### Data items:
+-------+

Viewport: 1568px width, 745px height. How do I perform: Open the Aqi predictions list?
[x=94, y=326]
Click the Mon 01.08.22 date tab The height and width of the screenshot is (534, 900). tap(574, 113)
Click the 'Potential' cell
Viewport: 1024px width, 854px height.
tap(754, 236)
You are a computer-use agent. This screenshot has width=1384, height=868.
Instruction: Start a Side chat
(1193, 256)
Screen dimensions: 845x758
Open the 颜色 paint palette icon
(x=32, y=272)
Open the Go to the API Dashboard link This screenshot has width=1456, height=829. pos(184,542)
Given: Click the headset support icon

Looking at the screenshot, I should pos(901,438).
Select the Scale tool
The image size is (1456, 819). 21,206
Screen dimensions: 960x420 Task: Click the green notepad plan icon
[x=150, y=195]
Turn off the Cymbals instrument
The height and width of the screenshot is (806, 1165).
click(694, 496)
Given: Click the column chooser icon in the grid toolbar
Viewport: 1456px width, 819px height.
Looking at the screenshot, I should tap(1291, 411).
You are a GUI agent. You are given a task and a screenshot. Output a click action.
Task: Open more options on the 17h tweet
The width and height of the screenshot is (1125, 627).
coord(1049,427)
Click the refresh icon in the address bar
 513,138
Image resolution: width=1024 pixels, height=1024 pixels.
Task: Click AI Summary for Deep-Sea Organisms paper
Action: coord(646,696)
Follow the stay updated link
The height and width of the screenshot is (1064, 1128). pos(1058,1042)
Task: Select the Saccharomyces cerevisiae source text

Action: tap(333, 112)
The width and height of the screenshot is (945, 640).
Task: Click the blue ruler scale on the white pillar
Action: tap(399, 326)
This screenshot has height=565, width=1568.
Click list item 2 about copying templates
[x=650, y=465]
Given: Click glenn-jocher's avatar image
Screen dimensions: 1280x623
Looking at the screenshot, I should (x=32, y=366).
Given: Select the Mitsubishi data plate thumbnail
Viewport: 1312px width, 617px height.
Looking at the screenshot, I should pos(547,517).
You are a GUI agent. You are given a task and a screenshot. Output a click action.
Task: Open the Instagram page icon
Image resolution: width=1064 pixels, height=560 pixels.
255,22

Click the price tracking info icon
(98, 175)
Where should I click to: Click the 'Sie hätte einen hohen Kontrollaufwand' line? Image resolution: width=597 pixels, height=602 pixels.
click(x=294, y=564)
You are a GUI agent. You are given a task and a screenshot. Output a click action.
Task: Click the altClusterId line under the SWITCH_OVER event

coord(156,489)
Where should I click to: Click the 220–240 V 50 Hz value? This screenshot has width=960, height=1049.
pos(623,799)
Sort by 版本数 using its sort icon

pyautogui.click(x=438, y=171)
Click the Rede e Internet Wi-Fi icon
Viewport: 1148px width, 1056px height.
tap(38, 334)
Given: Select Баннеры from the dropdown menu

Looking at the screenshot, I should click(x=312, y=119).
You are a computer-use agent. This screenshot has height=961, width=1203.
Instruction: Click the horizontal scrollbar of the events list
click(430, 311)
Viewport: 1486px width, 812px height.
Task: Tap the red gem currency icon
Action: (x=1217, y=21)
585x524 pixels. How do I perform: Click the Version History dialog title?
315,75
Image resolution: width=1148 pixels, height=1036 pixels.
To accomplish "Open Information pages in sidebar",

+-------+

### Problem to work on:
Reproduce the records above exactly, character for character.

### Answer to the exercise:
Viewport: 1568px width, 745px height. How do I perform: Open the Aqi predictions list?
[x=94, y=326]
Click the Mon 01.08.22 date tab The height and width of the screenshot is (534, 900). tap(574, 113)
Click the 'Potential' cell
Viewport: 1024px width, 854px height.
tap(754, 236)
You are a computer-use agent. This screenshot has width=1384, height=868.
Instruction: Start a Side chat
(1193, 256)
Screen dimensions: 845x758
Open the 颜色 paint palette icon
(x=32, y=272)
Open the Go to the API Dashboard link This screenshot has width=1456, height=829. pos(184,542)
Given: Click the headset support icon

Looking at the screenshot, I should pos(901,438).
Select the Scale tool
The image size is (1456, 819). 21,206
Screen dimensions: 960x420 Task: Click the green notepad plan icon
[x=150, y=195]
Turn off the Cymbals instrument
The height and width of the screenshot is (806, 1165).
click(694, 496)
Given: Click the column chooser icon in the grid toolbar
Viewport: 1456px width, 819px height.
Looking at the screenshot, I should tap(1291, 411).
You are a GUI agent. You are given a task and a screenshot. Output a click action.
Task: Open more options on the 17h tweet
The width and height of the screenshot is (1125, 627).
coord(1049,427)
Click the refresh icon in the address bar
 513,138
Image resolution: width=1024 pixels, height=1024 pixels.
Task: Click AI Summary for Deep-Sea Organisms paper
Action: coord(646,696)
Follow the stay updated link
The height and width of the screenshot is (1064, 1128). pos(1058,1042)
Task: Select the Saccharomyces cerevisiae source text

Action: tap(333, 112)
The width and height of the screenshot is (945, 640).
Task: Click the blue ruler scale on the white pillar
Action: tap(399, 326)
This screenshot has height=565, width=1568.
Click list item 2 about copying templates
[x=650, y=465]
Given: Click glenn-jocher's avatar image
Screen dimensions: 1280x623
Looking at the screenshot, I should (x=32, y=366).
Given: Select the Mitsubishi data plate thumbnail
Viewport: 1312px width, 617px height.
Looking at the screenshot, I should pos(547,517).
You are a GUI agent. You are given a task and a screenshot. Output a click action.
Task: Open the Instagram page icon
Image resolution: width=1064 pixels, height=560 pixels.
255,22

Click the price tracking info icon
(98, 175)
Where should I click to: Click the 'Sie hätte einen hohen Kontrollaufwand' line? Image resolution: width=597 pixels, height=602 pixels.
click(x=294, y=564)
You are a GUI agent. You are given a task and a screenshot. Output a click action.
Task: Click the altClusterId line under the SWITCH_OVER event

coord(156,489)
Where should I click to: Click the 220–240 V 50 Hz value? This screenshot has width=960, height=1049.
pos(623,799)
Sort by 版本数 using its sort icon

pyautogui.click(x=438, y=171)
Click the Rede e Internet Wi-Fi icon
Viewport: 1148px width, 1056px height.
tap(38, 334)
Given: Select Баннеры from the dropdown menu

Looking at the screenshot, I should click(x=312, y=119).
You are a computer-use agent. This screenshot has height=961, width=1203.
Instruction: Click the horizontal scrollbar of the events list
click(430, 311)
Viewport: 1486px width, 812px height.
Task: Tap the red gem currency icon
Action: (x=1217, y=21)
585x524 pixels. How do I perform: Click the Version History dialog title?
315,75
Image resolution: width=1148 pixels, height=1036 pixels.
To accomplish "Open Information pages in sidebar",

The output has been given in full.